* [HOW TO COMPLETE THIS TASK]
Below are the records; copy out every line that holds the word "give".

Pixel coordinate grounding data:
*** Block opens ***
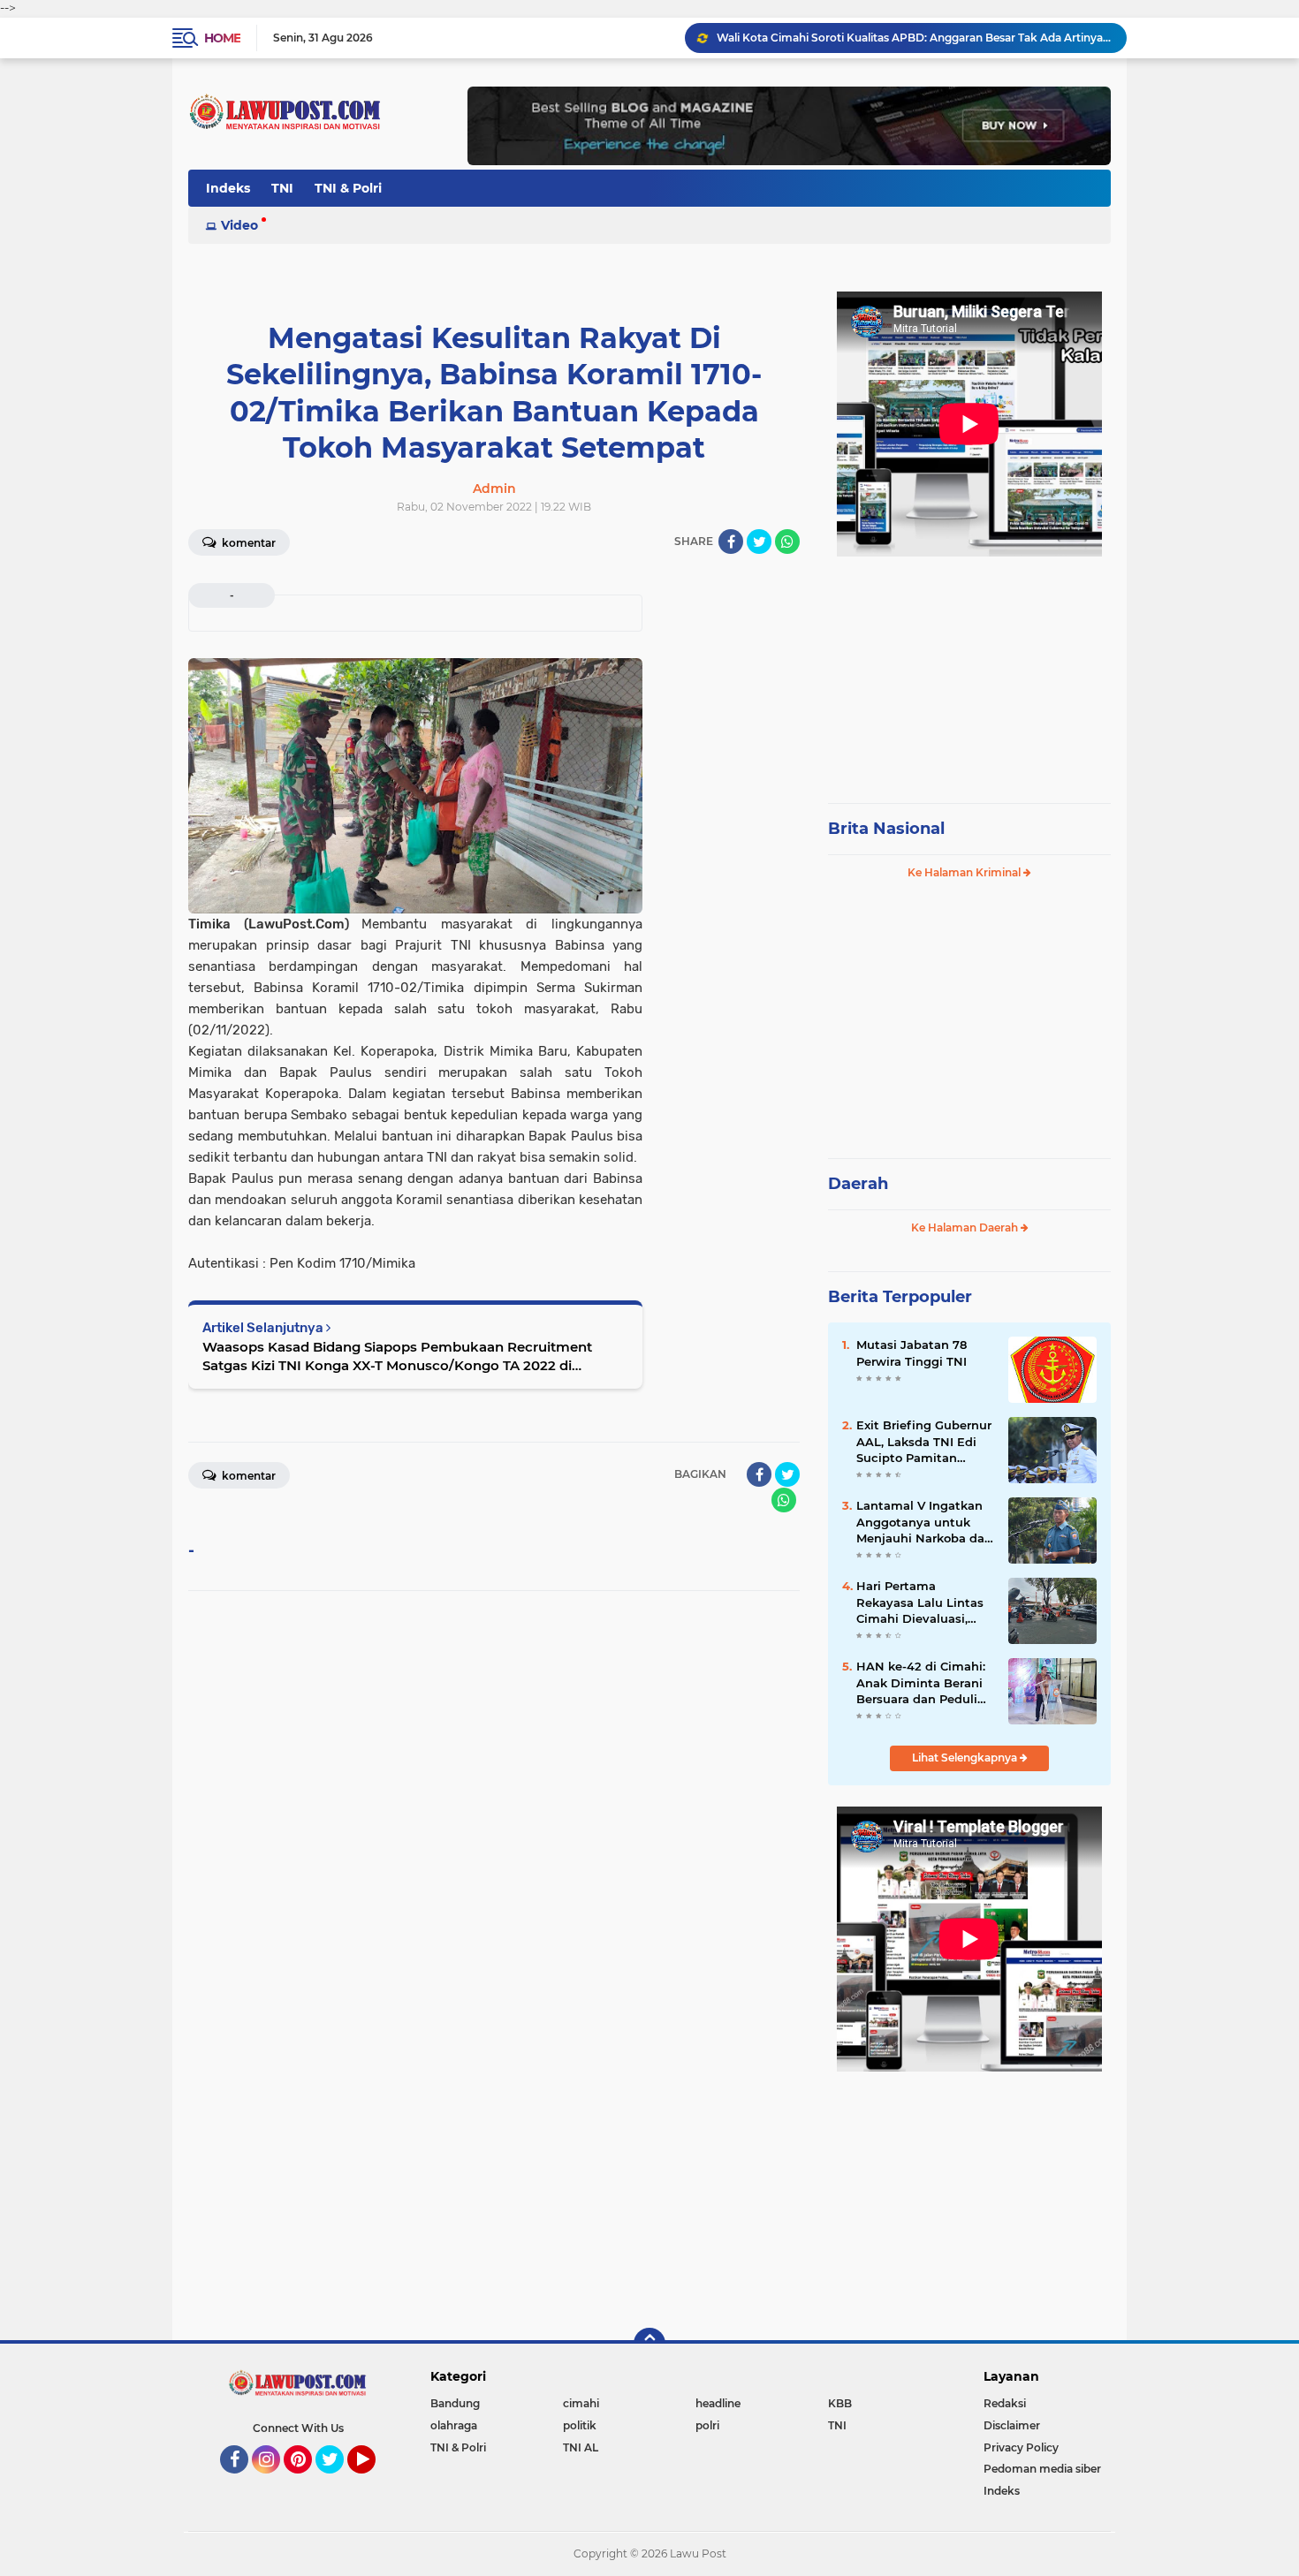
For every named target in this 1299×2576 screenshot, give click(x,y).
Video (239, 225)
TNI (282, 188)
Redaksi (1005, 2403)
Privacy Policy (1021, 2447)
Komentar (247, 542)
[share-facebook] (730, 541)
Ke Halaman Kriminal (965, 872)
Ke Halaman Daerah (966, 1227)
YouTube (373, 2481)
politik (579, 2425)
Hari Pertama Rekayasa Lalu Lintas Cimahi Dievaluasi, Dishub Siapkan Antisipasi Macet (920, 1602)
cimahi (581, 2403)
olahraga (453, 2425)
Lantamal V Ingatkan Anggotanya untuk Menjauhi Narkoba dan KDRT (924, 1522)
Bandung (455, 2403)
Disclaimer (1012, 2425)
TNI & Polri (348, 188)
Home (222, 38)
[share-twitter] (759, 541)
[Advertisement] (969, 671)
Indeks (228, 188)
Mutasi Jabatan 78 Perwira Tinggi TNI (911, 1352)
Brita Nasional (886, 828)
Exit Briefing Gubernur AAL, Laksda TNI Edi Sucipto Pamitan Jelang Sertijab (923, 1442)
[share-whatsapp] (787, 541)
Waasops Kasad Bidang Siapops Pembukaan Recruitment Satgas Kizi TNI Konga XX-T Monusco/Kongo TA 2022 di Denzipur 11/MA (397, 1356)
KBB (840, 2403)
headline (718, 2403)
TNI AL (580, 2447)
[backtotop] (649, 2344)
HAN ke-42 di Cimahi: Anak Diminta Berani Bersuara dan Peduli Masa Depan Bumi (920, 1683)
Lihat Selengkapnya (966, 1757)
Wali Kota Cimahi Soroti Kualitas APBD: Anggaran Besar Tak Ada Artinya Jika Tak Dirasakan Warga (914, 37)
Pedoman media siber (1042, 2468)
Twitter (337, 2481)
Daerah (858, 1183)
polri (707, 2425)
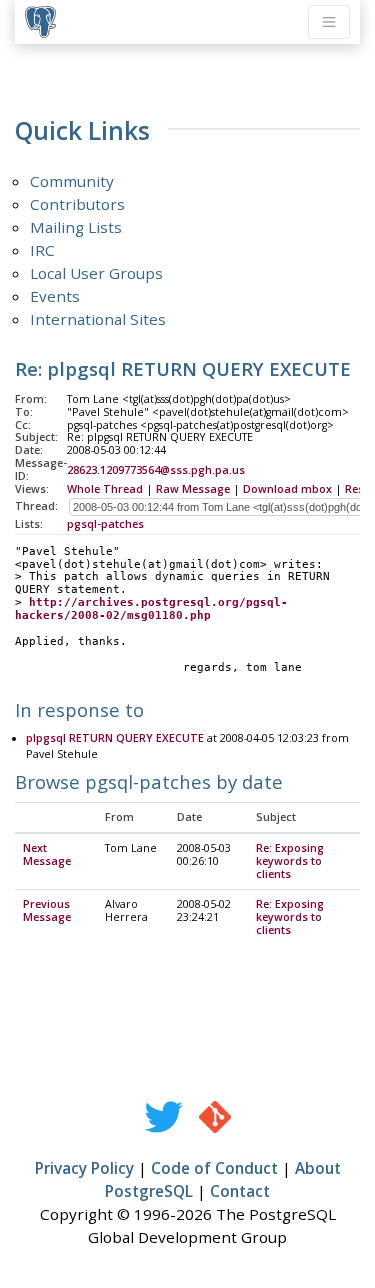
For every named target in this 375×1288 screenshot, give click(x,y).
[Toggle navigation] (329, 22)
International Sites (98, 319)
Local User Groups (96, 273)
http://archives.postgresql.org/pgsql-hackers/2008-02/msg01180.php (151, 609)
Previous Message (47, 910)
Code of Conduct (214, 1168)
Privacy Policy (84, 1168)
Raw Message (193, 489)
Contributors (77, 204)
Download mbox (287, 489)
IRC (42, 250)
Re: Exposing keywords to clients (290, 861)
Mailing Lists (76, 227)
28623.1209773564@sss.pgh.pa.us (156, 470)
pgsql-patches (105, 524)
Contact (240, 1191)
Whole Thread (105, 489)
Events (55, 296)
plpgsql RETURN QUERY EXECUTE (115, 738)
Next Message (47, 854)
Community (72, 181)
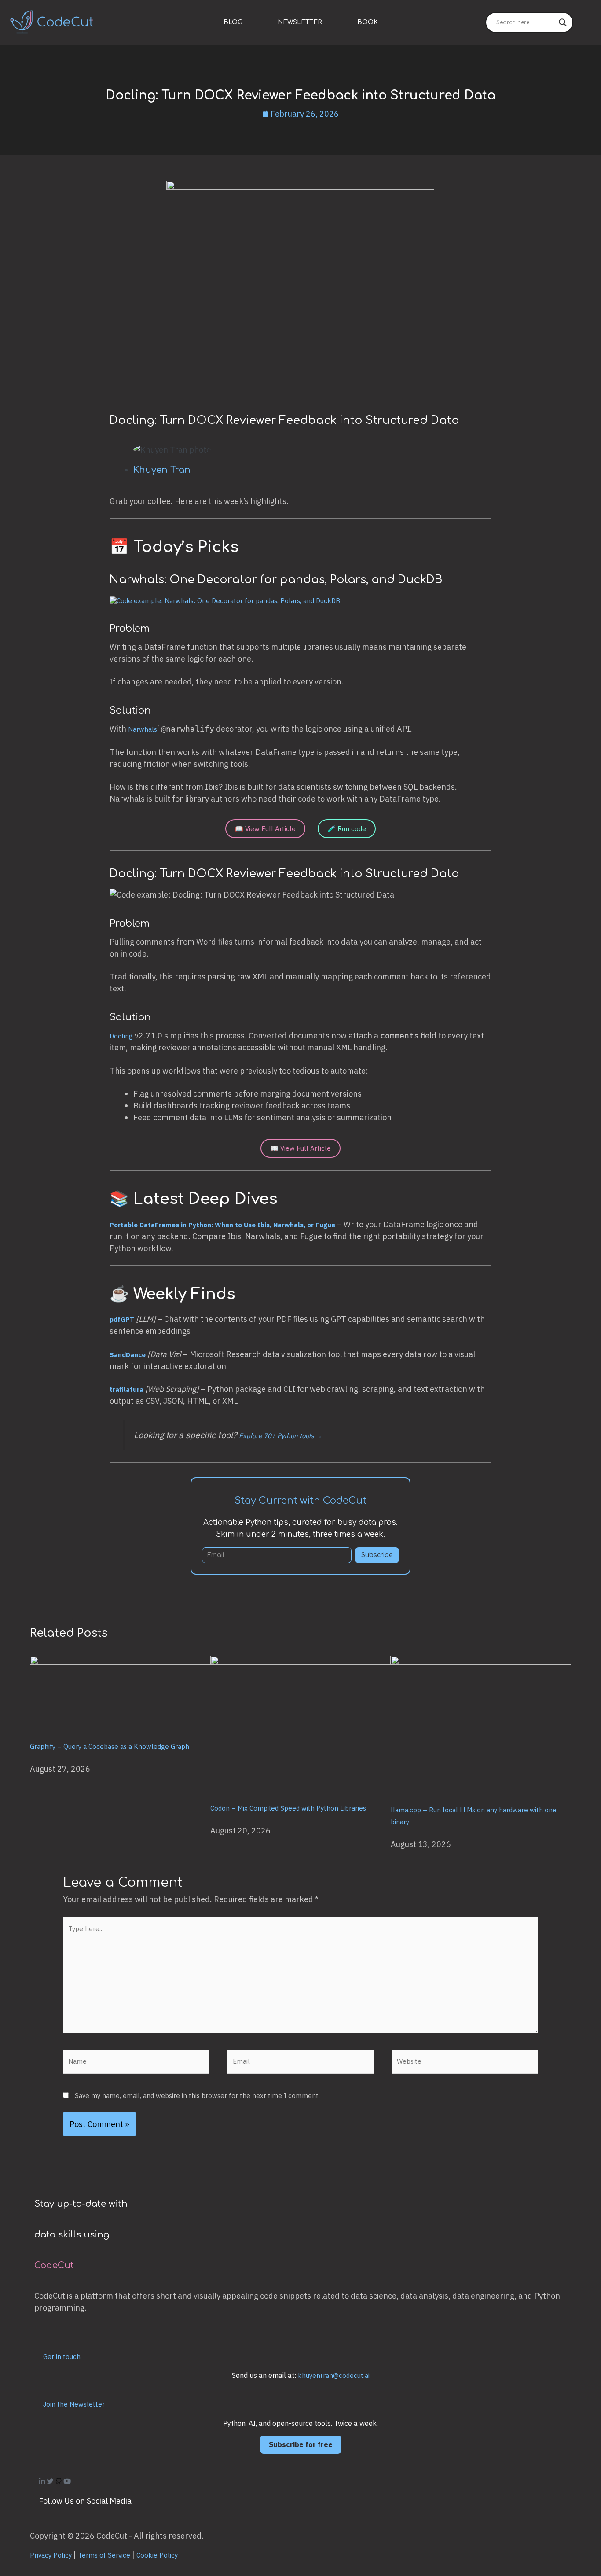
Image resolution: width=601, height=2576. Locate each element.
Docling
*** Block closes ***
* [TASK RESPONSE]
For every named target in this 1299×2576 screenshot, give click(x,y).
For every named target in this 375×1288 screenshot, give click(x,y).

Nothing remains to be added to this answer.